Infants had more birth defects when the mother had a chronic inflammatory disease with or without treatment compared to the general population (4.8% vs 4.2%). Birth defects also occurred 6.3% of the time in women with a chronic disease who were prescribed treatment, compared to 4.7% in women who were not prescribed treatment. The odds ratio for all birth defects in children born to women receiving anti-TNF treatment was 1.32 (95% CI, 0.93-1.82); for a cardiovascular defect, 1.6 (95% CI, 0.93–2.58); and, for a urinary defect, 2.22 (95% CI, 0.86-4.71).
“We report a slightly, but not significantly, increased risk of birth defects for infants born to women treated with anti-TNF with an upper boundary of the confidence interval at 1.82,” the researchers wrote.
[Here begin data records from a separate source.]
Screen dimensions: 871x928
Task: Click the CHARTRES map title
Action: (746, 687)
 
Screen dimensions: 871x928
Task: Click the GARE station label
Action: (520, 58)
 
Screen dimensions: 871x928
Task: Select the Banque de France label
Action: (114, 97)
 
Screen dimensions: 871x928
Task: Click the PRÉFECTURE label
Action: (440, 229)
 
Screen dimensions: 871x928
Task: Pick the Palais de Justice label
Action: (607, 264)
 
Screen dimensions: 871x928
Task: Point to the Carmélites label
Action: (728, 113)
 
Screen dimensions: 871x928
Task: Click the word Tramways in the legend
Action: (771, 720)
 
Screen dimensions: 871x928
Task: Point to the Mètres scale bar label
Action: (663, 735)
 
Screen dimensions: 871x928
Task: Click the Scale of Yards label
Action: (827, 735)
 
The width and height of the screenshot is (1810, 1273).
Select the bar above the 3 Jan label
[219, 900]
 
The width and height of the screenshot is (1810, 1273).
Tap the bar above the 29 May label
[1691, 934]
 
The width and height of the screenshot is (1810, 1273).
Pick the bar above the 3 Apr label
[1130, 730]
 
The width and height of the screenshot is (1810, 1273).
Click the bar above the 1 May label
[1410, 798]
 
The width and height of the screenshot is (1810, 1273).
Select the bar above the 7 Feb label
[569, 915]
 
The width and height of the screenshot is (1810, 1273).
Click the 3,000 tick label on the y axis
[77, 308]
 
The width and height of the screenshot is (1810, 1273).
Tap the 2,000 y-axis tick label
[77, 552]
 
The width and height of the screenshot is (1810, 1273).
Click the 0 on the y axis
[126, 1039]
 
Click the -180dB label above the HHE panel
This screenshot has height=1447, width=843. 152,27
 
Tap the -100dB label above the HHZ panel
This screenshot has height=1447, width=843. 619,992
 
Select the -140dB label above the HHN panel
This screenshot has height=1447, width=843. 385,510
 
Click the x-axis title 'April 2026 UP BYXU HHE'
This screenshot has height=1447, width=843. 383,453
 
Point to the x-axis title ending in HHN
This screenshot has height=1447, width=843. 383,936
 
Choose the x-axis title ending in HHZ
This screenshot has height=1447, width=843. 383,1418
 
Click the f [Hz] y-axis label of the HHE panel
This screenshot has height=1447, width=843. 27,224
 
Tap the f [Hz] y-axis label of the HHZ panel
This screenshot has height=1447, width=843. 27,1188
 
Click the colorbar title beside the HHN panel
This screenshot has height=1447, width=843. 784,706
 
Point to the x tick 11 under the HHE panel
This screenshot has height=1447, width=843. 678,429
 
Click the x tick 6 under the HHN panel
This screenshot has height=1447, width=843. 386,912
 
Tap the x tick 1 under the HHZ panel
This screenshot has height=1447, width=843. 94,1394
“The previous studies reporting risks of birth defects in association with exposure to anti-TNF treatment during pregnancy were hampered by the limited numbers of exposed women and of reported birth defects. … Strengths of this study included its large size, encompassing all infants born to women exposed to anti-TNF treatment in Denmark and Sweden,” they wrote.
Disclosures: The researchers report no relevant financial disclosures.